Instructions to follow — The entries below are to be written out again without alteration.

==== Dataset

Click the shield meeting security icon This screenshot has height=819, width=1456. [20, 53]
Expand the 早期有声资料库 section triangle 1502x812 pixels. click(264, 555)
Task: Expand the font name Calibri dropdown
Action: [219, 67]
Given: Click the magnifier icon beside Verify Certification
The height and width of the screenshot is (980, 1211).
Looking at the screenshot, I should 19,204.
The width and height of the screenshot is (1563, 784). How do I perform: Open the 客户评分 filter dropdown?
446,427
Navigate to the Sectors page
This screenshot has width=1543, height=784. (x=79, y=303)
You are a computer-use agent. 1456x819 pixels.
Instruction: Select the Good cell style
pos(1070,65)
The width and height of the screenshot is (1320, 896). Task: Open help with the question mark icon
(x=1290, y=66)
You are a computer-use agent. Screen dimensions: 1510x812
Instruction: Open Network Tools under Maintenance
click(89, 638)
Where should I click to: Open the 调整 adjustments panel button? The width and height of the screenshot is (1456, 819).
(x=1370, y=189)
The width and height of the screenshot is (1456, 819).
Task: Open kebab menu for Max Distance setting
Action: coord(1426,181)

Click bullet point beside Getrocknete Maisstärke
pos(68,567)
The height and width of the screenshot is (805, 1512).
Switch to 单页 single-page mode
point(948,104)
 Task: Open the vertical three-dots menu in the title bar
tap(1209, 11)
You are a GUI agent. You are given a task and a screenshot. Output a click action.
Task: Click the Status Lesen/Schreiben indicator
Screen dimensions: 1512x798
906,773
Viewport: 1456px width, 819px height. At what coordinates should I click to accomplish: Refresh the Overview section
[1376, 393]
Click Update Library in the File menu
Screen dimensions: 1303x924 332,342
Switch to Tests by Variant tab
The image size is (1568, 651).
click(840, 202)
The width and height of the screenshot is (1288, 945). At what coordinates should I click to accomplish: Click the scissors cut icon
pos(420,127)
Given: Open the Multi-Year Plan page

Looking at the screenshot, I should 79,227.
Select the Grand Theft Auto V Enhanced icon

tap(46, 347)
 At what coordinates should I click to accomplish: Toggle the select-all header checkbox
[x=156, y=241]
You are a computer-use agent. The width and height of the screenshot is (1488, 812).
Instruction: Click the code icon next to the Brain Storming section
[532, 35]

========

Reply —
Click the shield meeting security icon This screenshot has height=819, width=1456. [20, 53]
Expand the 早期有声资料库 section triangle 1502x812 pixels. click(264, 555)
Task: Expand the font name Calibri dropdown
Action: [219, 67]
Given: Click the magnifier icon beside Verify Certification
The height and width of the screenshot is (980, 1211).
Looking at the screenshot, I should 19,204.
The width and height of the screenshot is (1563, 784). How do I perform: Open the 客户评分 filter dropdown?
446,427
Navigate to the Sectors page
This screenshot has width=1543, height=784. (x=79, y=303)
You are a computer-use agent. 1456x819 pixels.
Instruction: Select the Good cell style
pos(1070,65)
The width and height of the screenshot is (1320, 896). Task: Open help with the question mark icon
(x=1290, y=66)
You are a computer-use agent. Screen dimensions: 1510x812
Instruction: Open Network Tools under Maintenance
click(89, 638)
Where should I click to: Open the 调整 adjustments panel button? The width and height of the screenshot is (1456, 819).
(x=1370, y=189)
The width and height of the screenshot is (1456, 819).
Task: Open kebab menu for Max Distance setting
Action: coord(1426,181)

Click bullet point beside Getrocknete Maisstärke
pos(68,567)
The height and width of the screenshot is (805, 1512).
Switch to 单页 single-page mode
point(948,104)
 Task: Open the vertical three-dots menu in the title bar
tap(1209, 11)
You are a GUI agent. You are given a task and a screenshot. Output a click action.
Task: Click the Status Lesen/Schreiben indicator
Screen dimensions: 1512x798
906,773
Viewport: 1456px width, 819px height. At what coordinates should I click to accomplish: Refresh the Overview section
[1376, 393]
Click Update Library in the File menu
Screen dimensions: 1303x924 332,342
Switch to Tests by Variant tab
The image size is (1568, 651).
click(840, 202)
The width and height of the screenshot is (1288, 945). At what coordinates should I click to accomplish: Click the scissors cut icon
pos(420,127)
Given: Open the Multi-Year Plan page

Looking at the screenshot, I should 79,227.
Select the Grand Theft Auto V Enhanced icon

tap(46, 347)
 At what coordinates should I click to accomplish: Toggle the select-all header checkbox
[x=156, y=241]
You are a computer-use agent. The width and height of the screenshot is (1488, 812).
Instruction: Click the code icon next to the Brain Storming section
[532, 35]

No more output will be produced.